::: Stored data :::

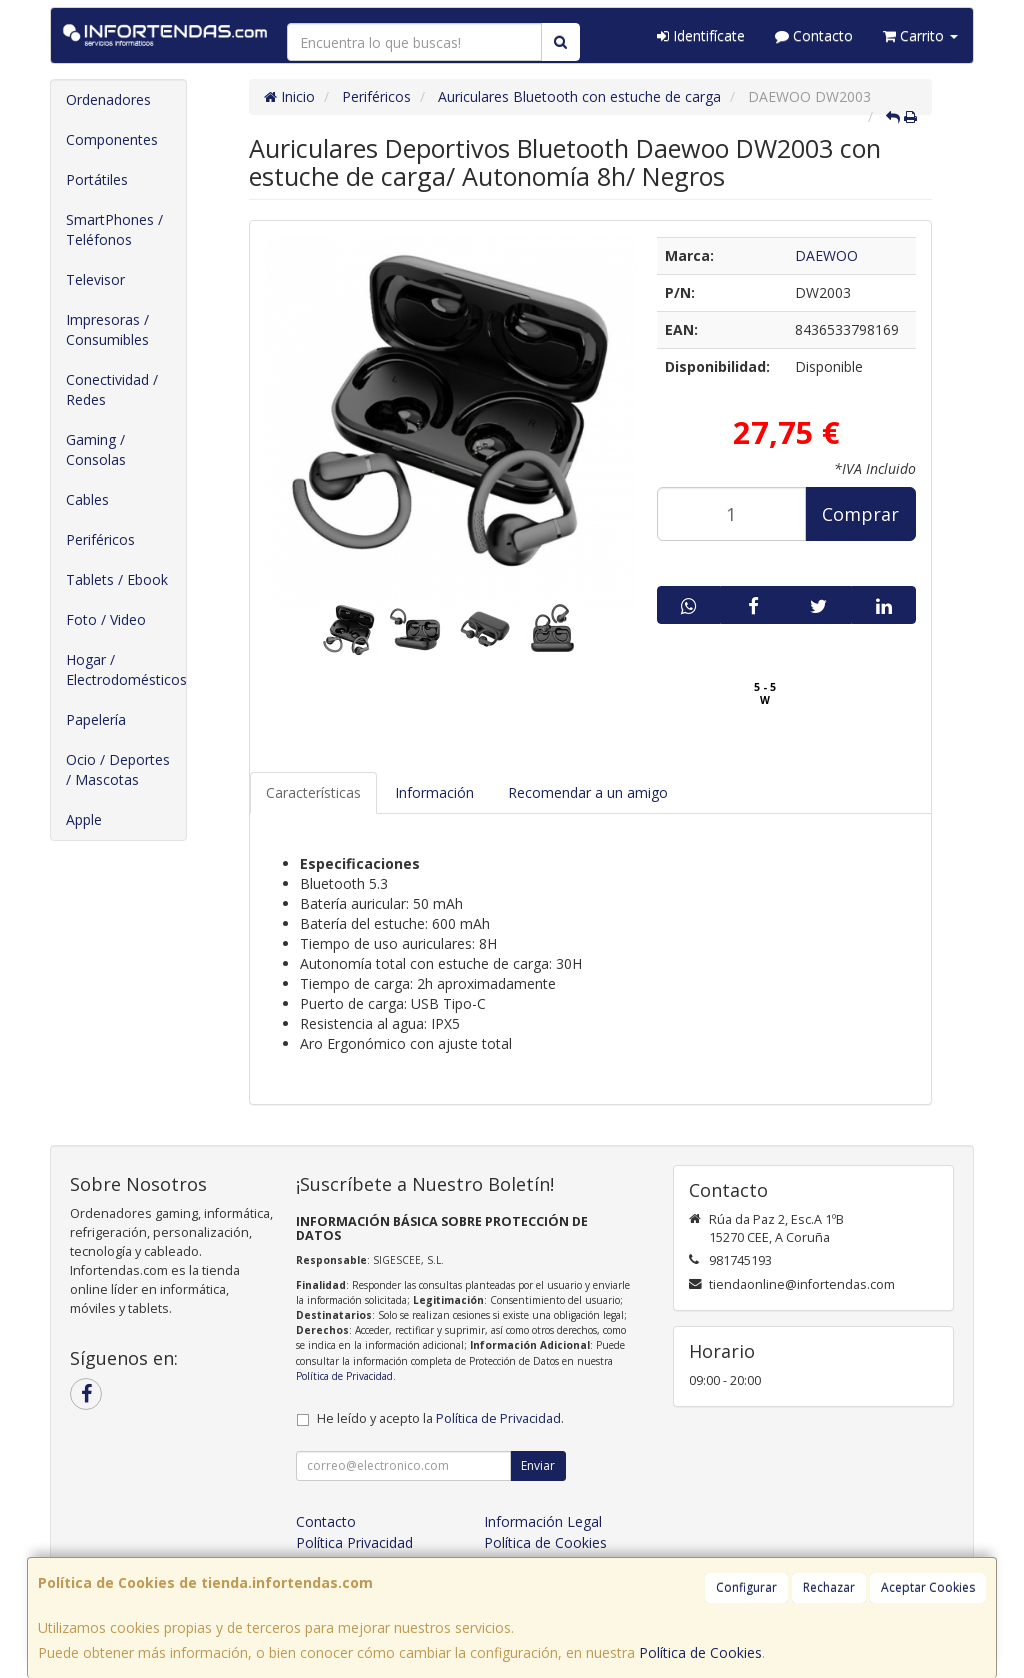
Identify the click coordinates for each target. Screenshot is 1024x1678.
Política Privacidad (354, 1542)
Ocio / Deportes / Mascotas (118, 769)
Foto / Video (106, 619)
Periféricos (100, 539)
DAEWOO (826, 255)
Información (434, 792)
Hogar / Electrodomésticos (126, 669)
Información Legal (543, 1521)
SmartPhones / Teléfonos (114, 229)
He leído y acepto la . (440, 1418)
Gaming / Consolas (96, 449)
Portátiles (97, 179)
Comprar (860, 514)
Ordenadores (108, 99)
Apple (84, 819)
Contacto (814, 35)
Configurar (746, 1587)
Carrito (920, 35)
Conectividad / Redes (112, 389)
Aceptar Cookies (928, 1587)
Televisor (95, 279)
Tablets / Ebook (117, 579)
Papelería (96, 719)
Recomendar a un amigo (588, 792)
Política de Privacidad (344, 1376)
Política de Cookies (700, 1652)
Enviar (538, 1465)
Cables (87, 499)
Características (313, 792)
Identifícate (701, 35)
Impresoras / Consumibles (107, 329)
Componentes (112, 139)
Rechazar (829, 1587)
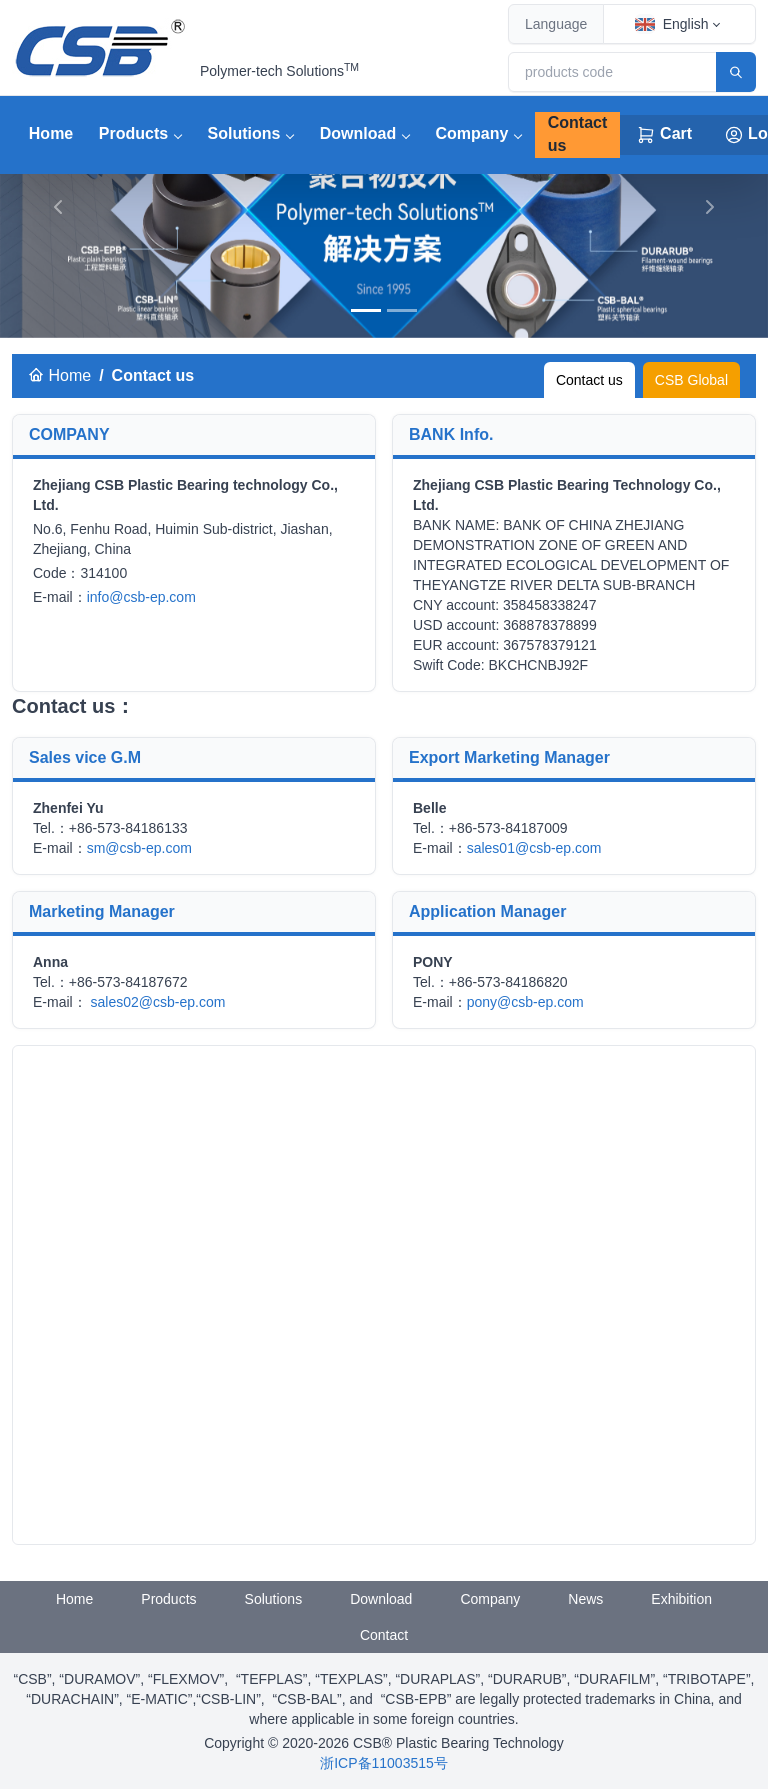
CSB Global (691, 380)
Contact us (578, 134)
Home (51, 133)
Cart (664, 135)
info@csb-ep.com (141, 597)
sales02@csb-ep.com (158, 1002)
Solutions (244, 133)
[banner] (366, 310)
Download (358, 133)
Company (472, 133)
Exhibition (681, 1599)
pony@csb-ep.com (525, 1002)
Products (133, 133)
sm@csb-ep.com (139, 848)
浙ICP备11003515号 (384, 1763)
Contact (384, 1635)
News (585, 1599)
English (672, 24)
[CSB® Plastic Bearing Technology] (102, 48)
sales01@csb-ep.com (534, 848)
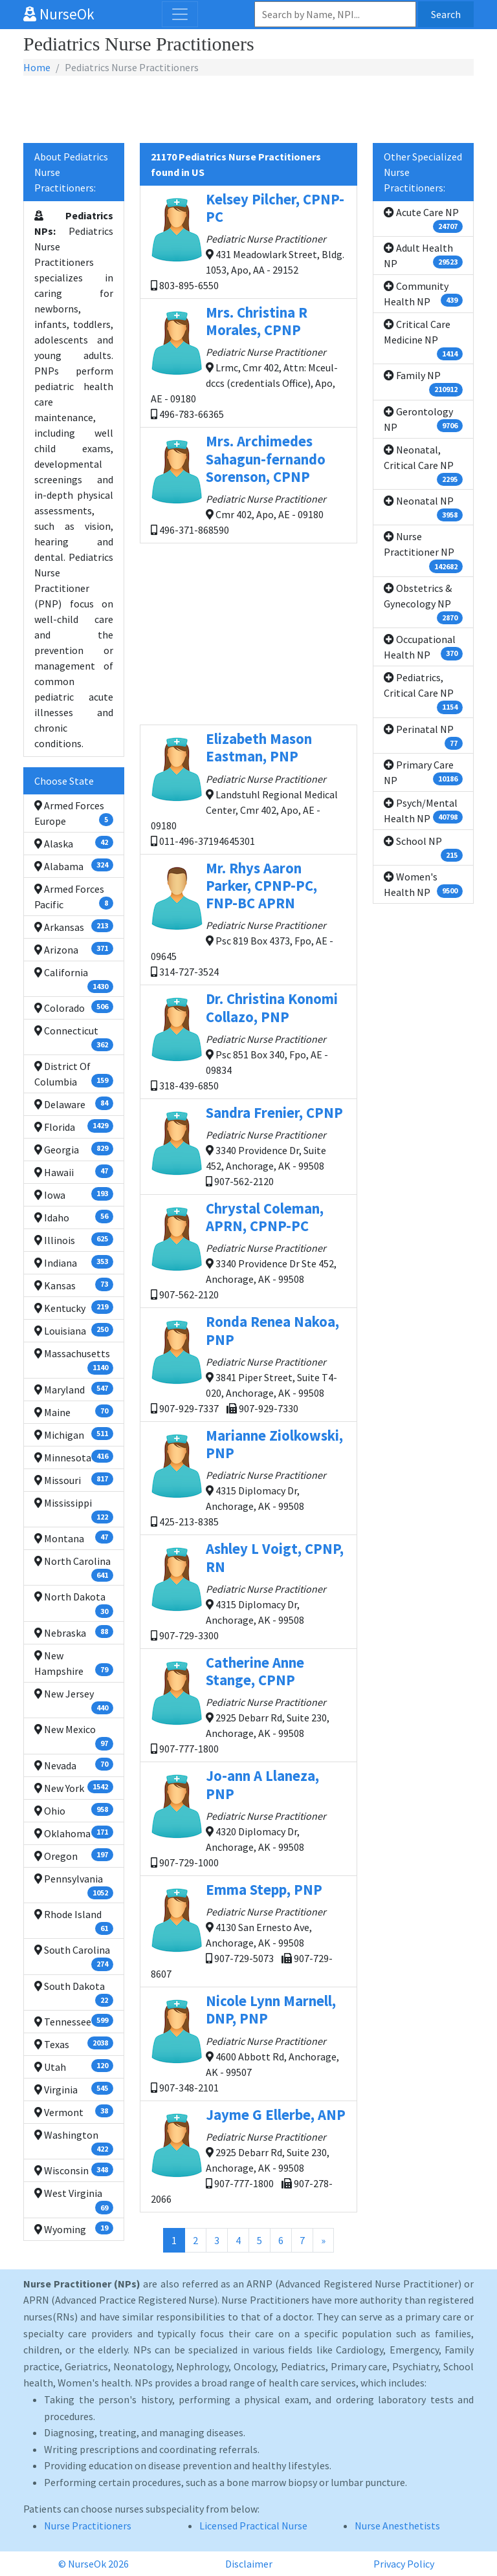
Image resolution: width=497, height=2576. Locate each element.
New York (73, 1787)
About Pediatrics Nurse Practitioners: (71, 172)
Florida (73, 1126)
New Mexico (73, 1736)
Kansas (73, 1285)
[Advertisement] (248, 110)
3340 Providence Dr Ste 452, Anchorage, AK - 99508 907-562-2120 (248, 1250)
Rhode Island (73, 1921)
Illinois (73, 1239)
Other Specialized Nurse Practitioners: (423, 172)
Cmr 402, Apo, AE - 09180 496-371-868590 (248, 484)
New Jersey (73, 1700)
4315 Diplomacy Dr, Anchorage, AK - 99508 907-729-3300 (248, 1590)
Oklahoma (73, 1833)
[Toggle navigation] (180, 14)
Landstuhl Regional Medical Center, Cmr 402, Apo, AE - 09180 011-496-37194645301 (248, 788)
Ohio (73, 1810)
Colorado (73, 1007)
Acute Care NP (423, 219)
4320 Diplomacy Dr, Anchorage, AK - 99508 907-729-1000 (248, 1817)
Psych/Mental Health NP (423, 810)
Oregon (73, 1855)
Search (446, 14)
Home (36, 67)
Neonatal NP (423, 507)
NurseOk (58, 14)
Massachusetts (73, 1360)
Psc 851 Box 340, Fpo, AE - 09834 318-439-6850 (248, 1040)
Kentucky (73, 1307)
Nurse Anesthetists (397, 2525)
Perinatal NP (423, 736)
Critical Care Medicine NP (423, 339)
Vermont (73, 2111)
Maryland (73, 1389)
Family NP (423, 382)
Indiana (73, 1262)
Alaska (73, 843)
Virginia (73, 2089)
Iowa (73, 1194)
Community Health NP (423, 293)
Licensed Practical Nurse (253, 2525)
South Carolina (73, 1956)
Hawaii (73, 1171)
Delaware (73, 1104)
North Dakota (73, 1603)
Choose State (64, 780)
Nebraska (73, 1632)
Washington (73, 2142)
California (73, 979)
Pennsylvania (73, 1885)
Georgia (73, 1149)
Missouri (73, 1479)
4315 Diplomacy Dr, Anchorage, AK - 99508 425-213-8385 (248, 1477)
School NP (423, 848)
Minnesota (73, 1457)
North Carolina (73, 1568)
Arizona (73, 949)
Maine (73, 1411)
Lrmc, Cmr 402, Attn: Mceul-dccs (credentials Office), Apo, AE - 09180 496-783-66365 (248, 361)
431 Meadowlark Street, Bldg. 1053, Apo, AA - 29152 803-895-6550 (248, 241)
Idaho (73, 1217)
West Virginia (73, 2200)
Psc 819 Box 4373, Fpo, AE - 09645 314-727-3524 (248, 919)
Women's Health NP (423, 884)
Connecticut (73, 1037)
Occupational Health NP (423, 647)
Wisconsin (73, 2170)
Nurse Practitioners (87, 2525)
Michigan (73, 1434)
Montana (73, 1538)
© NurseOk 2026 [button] (93, 2563)
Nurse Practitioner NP (423, 551)
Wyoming (73, 2228)
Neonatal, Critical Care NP (423, 464)
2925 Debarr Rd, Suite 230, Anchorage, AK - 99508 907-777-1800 (248, 1704)
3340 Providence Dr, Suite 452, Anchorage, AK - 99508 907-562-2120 (248, 1146)
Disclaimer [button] (248, 2563)
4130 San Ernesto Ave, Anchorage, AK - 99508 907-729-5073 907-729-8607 (248, 1930)
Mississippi (73, 1509)
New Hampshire (73, 1663)
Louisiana (73, 1330)
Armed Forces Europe (73, 813)
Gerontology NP (423, 419)
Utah (73, 2066)
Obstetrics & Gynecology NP (423, 603)
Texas (73, 2043)
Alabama (73, 865)
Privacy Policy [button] (403, 2563)
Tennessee (73, 2021)
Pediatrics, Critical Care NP (423, 692)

:::

List every line in the records above that contains the string "button".

Task solution:
© NurseOk 2026 [button] (93, 2563)
Disclaimer [button] (248, 2563)
Privacy Policy [button] (403, 2563)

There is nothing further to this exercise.